Впрочем, мы не знаем, с чем она вошла в тот мир, который она предчувствовала, знала лучше, чем все известные мне люди, делилась этим знанием с другими, не одаренными столь проницательным зрением. Человек с трудным характером, неожиданными реакциями, острыми симпатиями и антипатиями, очень нежная и очень резкая, она была существом ангелической природы. Ангелы, как говорят разбирающиеся в этом вопросе знатоки, не лучше людей, они просто другие и отличаются от людей больше, чем мышь от слона или кошка от кролика. И все, кто был с Гаянэ знаком, об этом подозревали.

Я не знаю, где окажутся наши души после смерти. Но Гаянэ ушла к своим. Тяжела болезнь, тяжело расставание с нашим корявым мучительным миром, но мне почему-то кажется, что праздник, устроенный в честь ее возвращения, будет музыкален, ярок, весел, и все аспиды и младенцы, львы и агнцы сойдутся там в одном хороводе.

Хотелось бы глянуть хоть в щелку, хоть одним глазком!

Глядите — всё на ее картинах.

Ирина Ильинична

Собаку звали Томка. Несмотря на женское имя, он был мальчик и уже в преклонных годах. Это была маленькая дворняга с терьерской кровью, мужественная до идиотизма. Он, Томка, и оказался последней собакой Ирины Ильиничны. Жаль только, что до него не дошла очередь в последних ее воспоминаниях, которые я назвала бы «Воспоминания девочки о ее собаках». Собаки были у нее как главы, как вехи жизни… А почему бы и нет? Есть люди, измеряющие свою жизнь любовными победами, написанными книгами, городами или нажитым имуществом… В жизни Ирины Ильиничны собаки имели огромное значение. Это ей передалось от отца.

Однажды она мимолетно сказала мне: мама утопила щенят, когда мне было восемь лет. Всю жизнь я не могла ей этого простить…

Оценивать здесь нечего — виден характер.

Попервоначалу свела нас собака Томка. А уж потом Ирина Ильинична одарила меня своей дружбой. Я была последней ее подругой. Хотя близки мы стали только в последние годы ее жизни, познакомили меня с ней первый раз давно, она, конечно, этого не помнила. В день открытия выставки Шагала, возле Пушкинского музея, встретила я Машу, мою школьную подругу. Она была с матерью и с Ириной Ильиничной. Все трое были небольшие, очень худые, очень элегантные — нисколько не походили на советских женщин того времени.

Итак, свел нас Томка. В старости у Ирины Ильиничны обнаружилась ломкость костей, остеопороз, и переломы шли один за другим: то рука, то ключица, то челюсть. Во время одного такого «переломного периода» я иногда выгуливала Томку, заменяя милейшую нашу соседку Анастасию Васильевну или Иришу внучку Ирины Ильиничны.

Чем дальше длилась жизнь Ирины Ильиничны, тем больше становился подвиг.

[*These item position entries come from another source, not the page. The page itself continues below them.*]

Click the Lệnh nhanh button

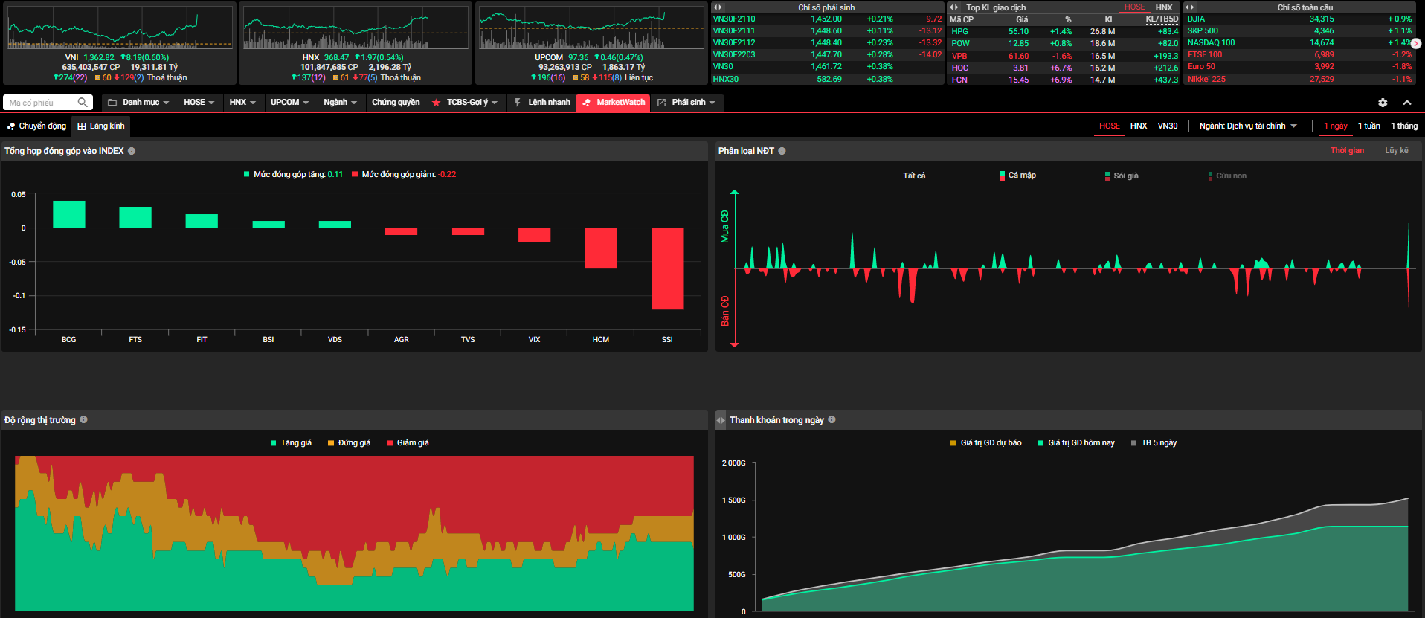coord(542,103)
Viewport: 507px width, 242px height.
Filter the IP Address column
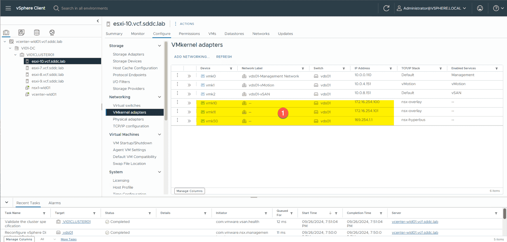coord(390,69)
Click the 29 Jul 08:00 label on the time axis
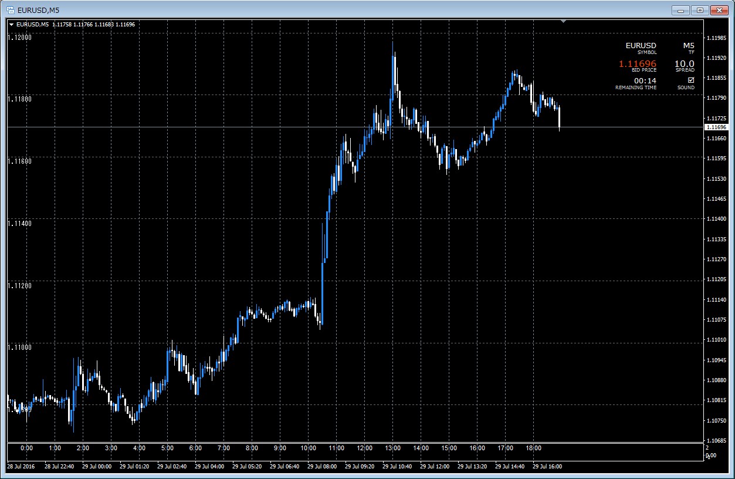This screenshot has height=479, width=735. click(322, 467)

«Плохо вижу, плохо слышу, плохо двигаюсь и плохо соображаю», — говорила она о себе безжалостно. Последнее было неправдой: старческая деградация не коснулась ее. Трезвость, остроумие, чувство собственного достоинства были сохранены. Но чего это стоило!

Просыпалась она обычно как раз в то время, когда я засыпала — часа в три, в четыре. И начиналось ее утро. Она не вылеживала до светлого часа, не принимала среди ночи снотворных, а просто начинала свой рабочий день. Вставала, с трудом натягивала носки. Обувь последний год не носила из-за трофических язв на ноге. Добиралась до ванной, принимала душ, неведомо как залезая в ванну. Мечтала о душевой кабине. Мылась, вытиралась, одевалась — это была длинная и трудная работа. Помощь она отвергала. Всё — очень медленно, очень осторожно. Боялась упасть — падала. Поднималась. Старческая неустойчивость, усугубленная перенесенной трепанацией черепа.

Потом Ирина Ильинична завтракала. Это был истинный завтрак аристократа: чашечка черного несладкого кофе, горького и густого, два-три маленьких тоста с ложкой джема. Никогда — больше. Вообще ела изумительно красиво, сдержанно, но понимала толк в хорошей кухне и сама прекрасно готовила. В последнее время, когда нож, вилка не слушались, когда тарелку, не то что ее содержимое, не очень хорошо видела, она стеснялась, что ест некрасиво, извинялась.